Measuring saturation of a toroid core

[Recyclojunk64]

I'm trying to find a suitable toroid core to wind an inductor for a buck converter I'm working on. I've chosen to use an amorphous core as it requires less windings and thus will be lighter (this is a weight-sensitive application). The core I'm thinking of using is shown below, it's dimentions are labled as 40-25-15 (for the actual core not including the plastic case).



The numbers A-8067-030  10 21670 REV3  34/10 are printed on the fibreglass spacer underneath it, though I couldn't find a datasheet of course. It had on it nine 14AWG wires with two turns each, and there were some 40A relays next to it...

What I'd like to find out is the maximum amp*turns (correct terminology?) it can tolerate before saturating. So to test it I wound 100 turns on it (990mH) and connected a shunt resistor (0.01ohms) and looked at the current when a capacitor (15000uF) charged to about 20V was discharged through it. As it's about one Henry of inductance, I would expect that the current would rise by about 1A every 0.05 seconds until it suddenly spikes up as it saturates (assuming the capacitor doesn't drain first).


But as can be seen, it instead rises by about 1A every 4us!
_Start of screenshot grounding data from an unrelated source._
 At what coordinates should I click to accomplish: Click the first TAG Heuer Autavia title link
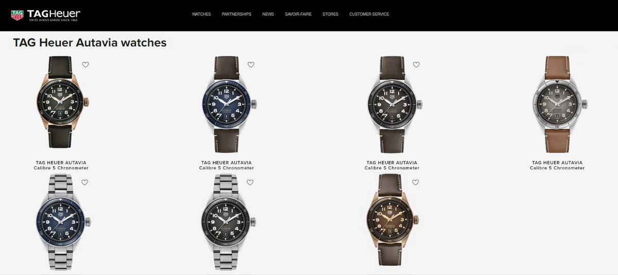pyautogui.click(x=61, y=163)
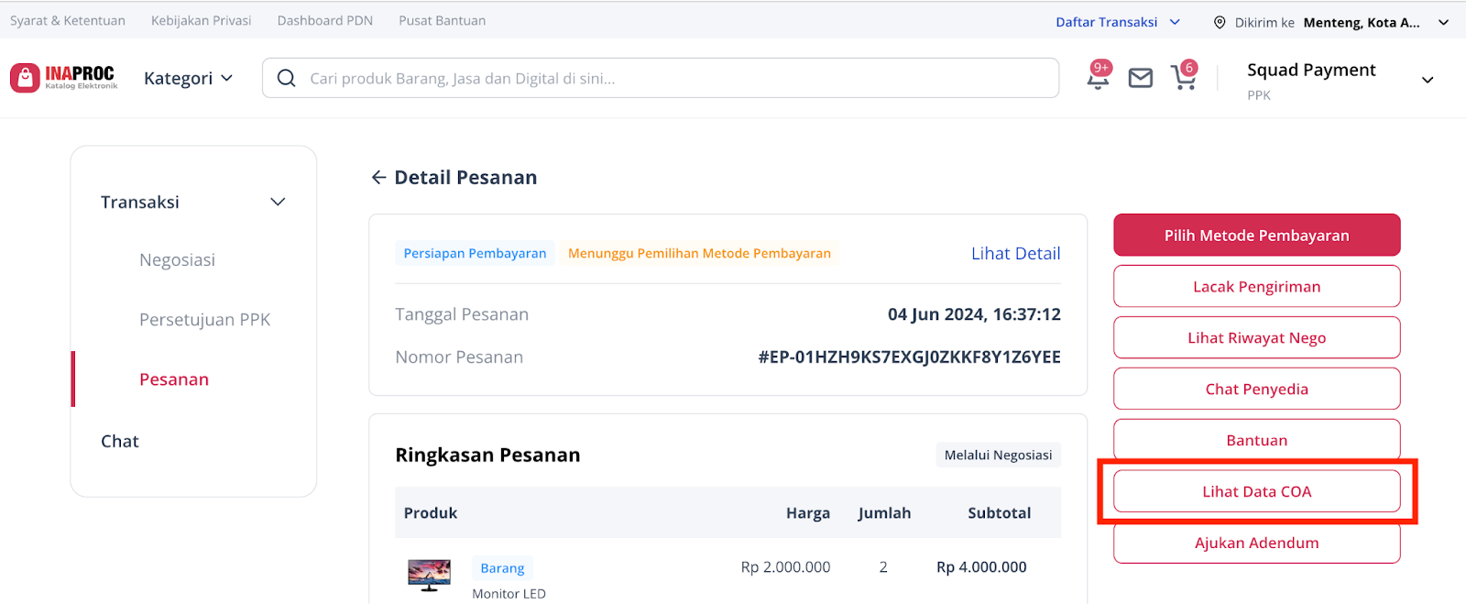Click the location pin next to Dikirim ke
The width and height of the screenshot is (1466, 604).
coord(1219,21)
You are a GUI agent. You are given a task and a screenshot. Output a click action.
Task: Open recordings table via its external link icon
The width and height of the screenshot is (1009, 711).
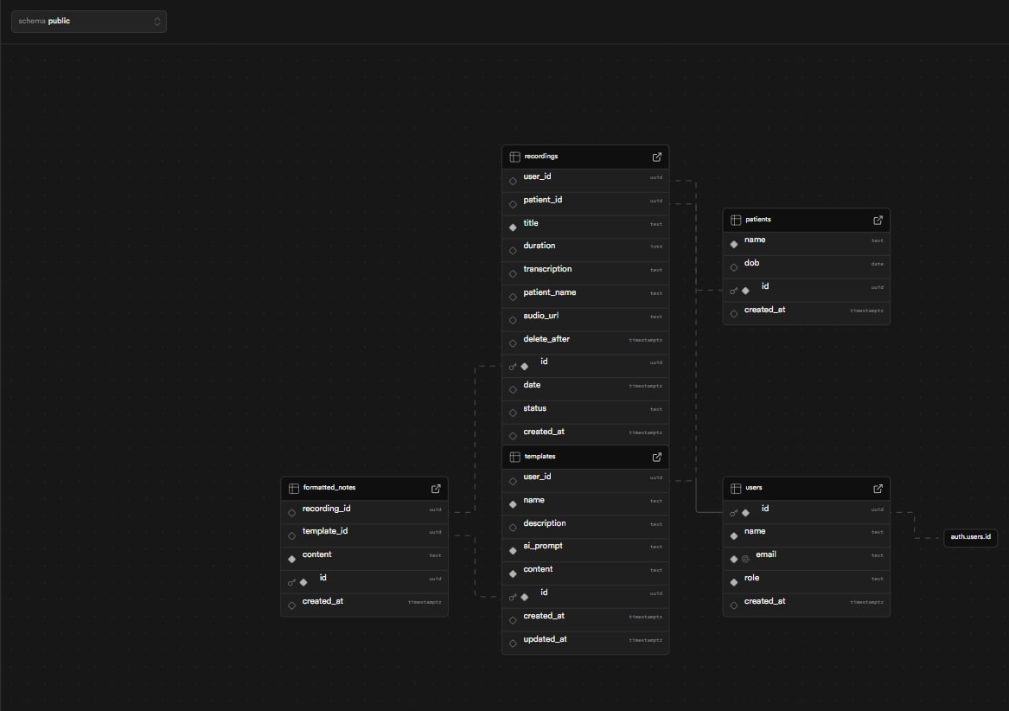coord(656,157)
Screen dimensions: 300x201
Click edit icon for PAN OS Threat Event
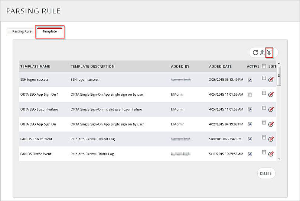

So either my $20 LCR meter is out by a few orders of magnitude, or this core can't take more than a few amp*turns. Neither sounds very plausible, so I guess I must have overlooked something? Or made a terribly large mistake somewhere.



Here's a more macro look at that curve. Note that I forgot to correct the voltage offset on the scope. (the capacitor is still connected to the battery hence it levels off afterwards)




PS. Sorry for the photographed "screenshots" I still have to install a floppy drive on my scope

[mij59]

Looks like an iron core, what's the switching frequency of the buck converter, at what output current ?
Inductance 9.9 mH ?

The properties of the magnetic material ought to be measured with an AC signal.

[johansen]

As it is now, that core is useless for use as buck converter.
if you want to experiment with it, you might try and unwind it, and roll it back up with a strip of paper in between each layer.
I can't tell how thick that metal is, but you might need to use something as thin as a VHS tape to space the layers out.
also, i don't know how to estimate what the permeability will be if you do that.
as it is now, the permeability of that core is probably more than 5000, and it is a 1 H inductor, but only up to like, maybe 10 milliamps?
50 microjoules of energy storage i'd guess.

try and find the saturating flux density, using an ac signal with a capacitor in series so as to avoid any dc bias.

i suggest you use my choke calculator spreadsheet here http://johansense.com/bulk/spreadsheets/
use the open office version.
calculate the energy needed to be stored in the buck inductor from sheet 4, as well as the peak current.

then use the other tabs to find an appropriate size of inductor.

remember these key principals:
energy stored is proportional to flux density squared
energy wasted in copper losses is proportional to flux density squared.
energy wasted in the core is generally proportional to both frequency and flux density squared.
energy stored in the core is almost always zero, it is stored in the air gap.
copper losses are proprtional to air gap volume squared.
be reasonable with the copper fill factor. 30% is about all you can get for a machine wound toroid. 60% might be reasonable for hand winding.


if weight is real sensitive you might try aluminum wire.

[Recyclojunk64]

Looks like an iron core, what's the switching frequency of the buck converter, at what output current ?

Haven't quite decided on the switching frequency yet, but thinking somewhere between 30 to 100kHz. Output current will vary, but I'm pretty sure I won't want more than 20 to 30A out of it. Perhaps 10A normally.

As it is now, that core is useless for use as buck converter.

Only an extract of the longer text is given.